今はちらほらと戻ってきた船員達を掃除をしながら迎えていると、ヤソップさんが感心したように近づいてきた。


「なんだ、掃除して。ちゃんとゆっくりできたか?」

「はい、おかげさまで。ちょっと寝坊しちゃいました」

「そりゃ良いこった!」


軽快な笑みはシャンクスさんとはまた違い、なんだか安心感がある。それでも昨日、帰ってきた時に言われたデートと言う単語と一緒に思い出したシャンクスさんの手の感触に、一人頬がほてったのがわかった。ヤソップさんは気づかなかったのか?周りをキョロキョロと見ている。何か探しているのだろうか。


「お頭は?」

「シャンクスさんは出かけられましたよ?」

「出かけたァ?」

「はい。カードを作るとかなんとか言って、爪を持って、」

「爪って、名前のか?」

「はい」

「ふ〜ん、そうか。ほー、なるほどなァ」


途端にまた、あのにやりとからかうような笑顔を浮かべるヤソップさん。残念ながら、シャンクスさんが何をしに街に向かったのかもよくわかっていないので、私は訝しげに眉間に皺を寄せるしかできなかった。

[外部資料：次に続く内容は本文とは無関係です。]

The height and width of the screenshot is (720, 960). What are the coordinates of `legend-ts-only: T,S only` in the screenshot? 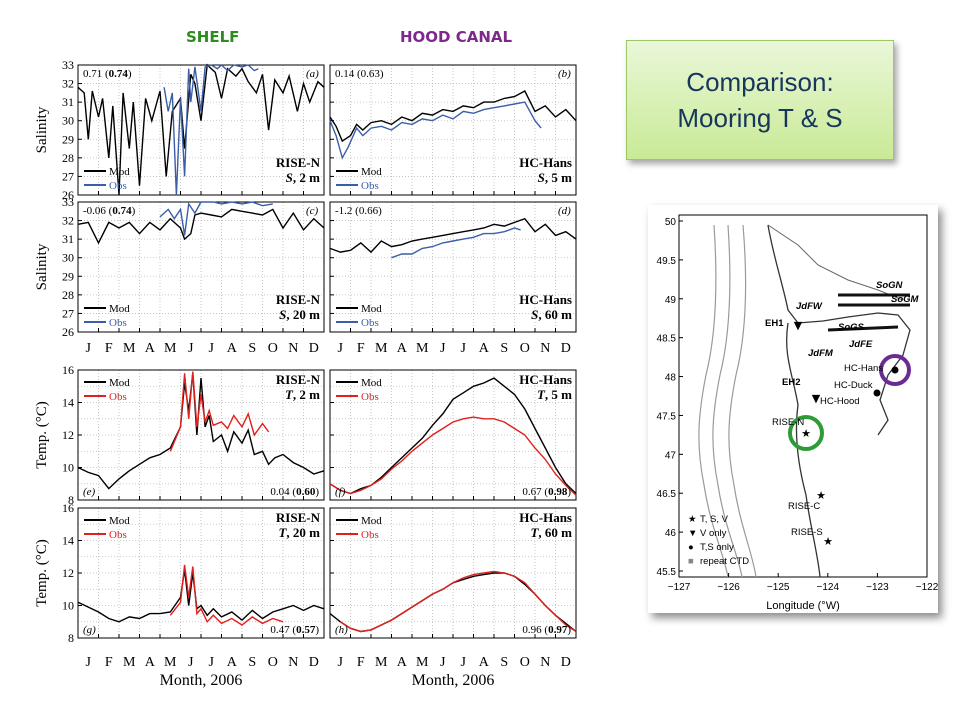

「たぶん、もう少しで戻ってくると思いますけど...」

「そうかそうか。ま、よろしく頼むぜ」

「?はい...?」


にこにこ笑顔で肩を叩かれた私は、やっぱり何が何だか。それでもヤソップさんは気にもせず、じゃ、一眠りしてくるわ、とだけ言い残して船内に続く扉を開けて行った。


「なんの話、かな...?」


もうすっかり乾いてしまったモップを両手で持ったまま、午前中よろしく、私は消えぬ疑問にただただ首をかしげるばかりであった。